## WAT GEVRAAGD WORDT
[a] Noem alle jaartallen die in het geselecteerde fragment voorkomen.
[b] Filter de records en neem elke regel over waarin het woord "width" staat.

De uitspraak van de spotters in vers 4: “Want sedert de vaderen ontslapen zijn, blijft alles zó, als het van het begin der schepping af geweest is”, moet niet per sé betekenen dat zij desondanks in God de schepper geloven. Deze manier van praten is zelfs op atheïsten van toepassing! Stephen Hawking, één van de belangrijkste oerknaltheoretici van onze tijd, zegt in zijn in de herfst van 2011 gepubliceerde boek The Grand Design – New Answers tot the Ultimate Questions of Life, dat het heelal zich vanzelf uit het niets heeft geschapen. De reden dat er in plaats van het niets toch iets is, zou spontane schepping zijn geweest. Hawking uit zich in dit boek voor het eerst duidelijk als atheïst. Maar toch gebruikt hij wel het begrip schepping! De Schepper is voor hem echter in feite het nog niet bestaande heelal dat zichzelf zou hebben geschapen, dan WEL de zwaartekracht die al voor de materie zou hebben bestaan. De uitspraak dat het heelal zichzelf geschapen heeft, is natuurlijk absurd, want dit gaat tegen alle basisregels van de logica en het verstand in. Iets wat nog niet bestaat, kan zichzelf niet scheppen, anders moet het al bestaan voordat het bestaat. Als hij iets anders bedoelde, moet hij het ook anders zeggen.
Bovendien weerspreekt de gedachte dat materie en energie zonder een scheppende God uit het niets zijn ontstaan, de eerste thermodynamische hoofdstelling in de natuur.
De afwijzing van de zondvloed
Tot
1800 geloofden de meeste geologen dat het Bijbelverhaal over de
zondvloed een heel betekende beslissing speelde in verband met de
verklaring van de herkomst van de aardlagen en de zich daarin
bevindende fossielen.
In 1830 begon men de dingen anders
te zien.
Charles
Lyell (1797-1875) een advocaat
die zich ook met geologie bezighield, had een innerlijke afkeer van
de zondvloed. De wereldwijde zondvloed impliceert immers de gedachte
dat er een heilig God is Die
de schuld van de mens niet ongestraft laat, maar bereid is om als
Rechter het reguliere verloop van de geschiedenis te onderbreken en
direct tussenbeide te komen.
Deze gedachte
was voor Lyell onverdraaglijk.
Daarom vond hij het principe
van het uniformitarianisme
uit, dat beweert dat de processen in de natuur altijd gelijkvormig
zijn geweest. Er zouden
geen grote catastrofen zijn geweest. Vanaf het begin van de wereld is
het altijd gelijk gebleven. Dat komt precies overeen met de
argumentatie van de spotters in II Petrus 3:4: “Want
sedert de vaderen ontslapen zijn, blijft alles zó, als het van het
begin der schepping af geweest is”.
Natuurlijk ligt het zeer voor de hand om de aardlagen vanuit catastrofale overstromingen te verklaren, evenals de enorme hoeveelheid fossielen erin. Onder normale omstandigheden vormen zulke aardlagen zich immers niet als gigantische lagen, zoals je die in Zwitserland zo indrukwekkend gedocumenteerd kunt vinden.

## BIJBEHORENDE RECORDS
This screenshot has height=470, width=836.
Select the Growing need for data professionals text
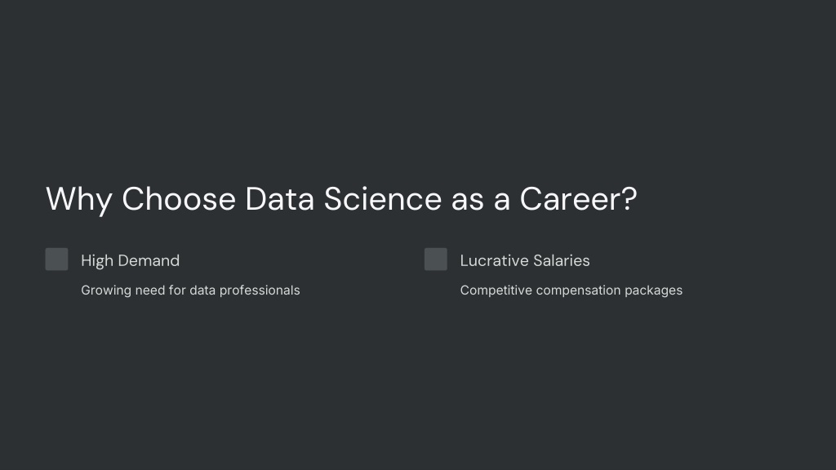[x=190, y=290]
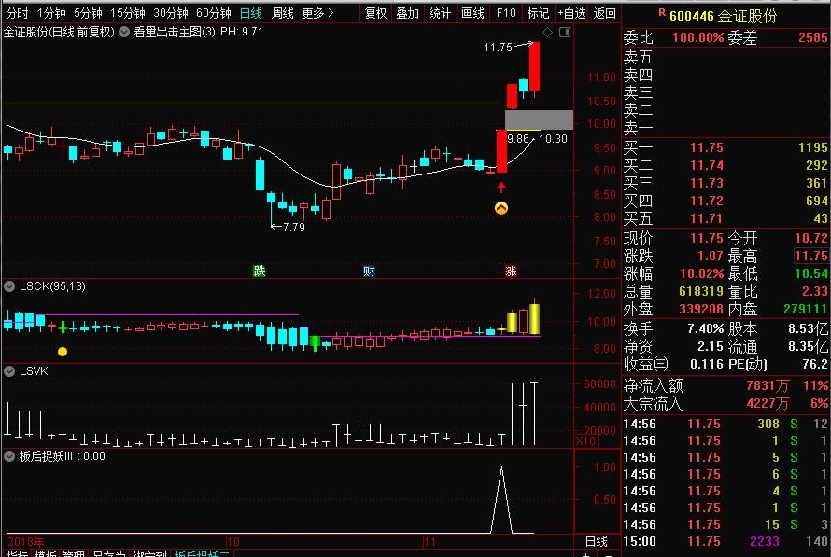Open the LSVK indicator dropdown arrow
The height and width of the screenshot is (557, 831).
[10, 370]
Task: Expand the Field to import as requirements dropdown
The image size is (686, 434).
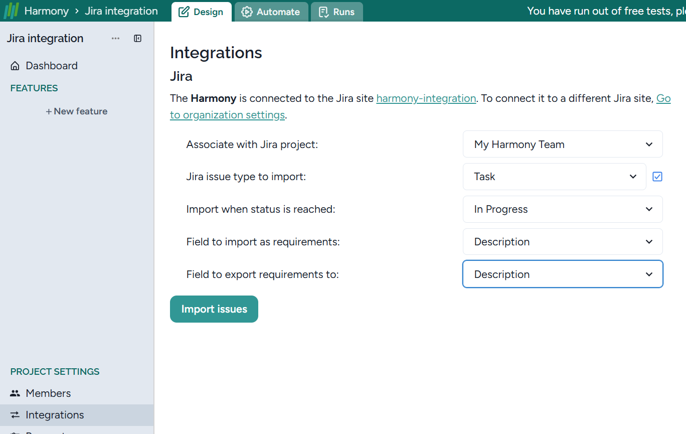Action: (562, 242)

## ANTWOORDEN
[a] 2011, 1800, 1830, 1797, 1875

[b]
This screenshot has height=470, width=836.
The height and width of the screenshot is (557, 831).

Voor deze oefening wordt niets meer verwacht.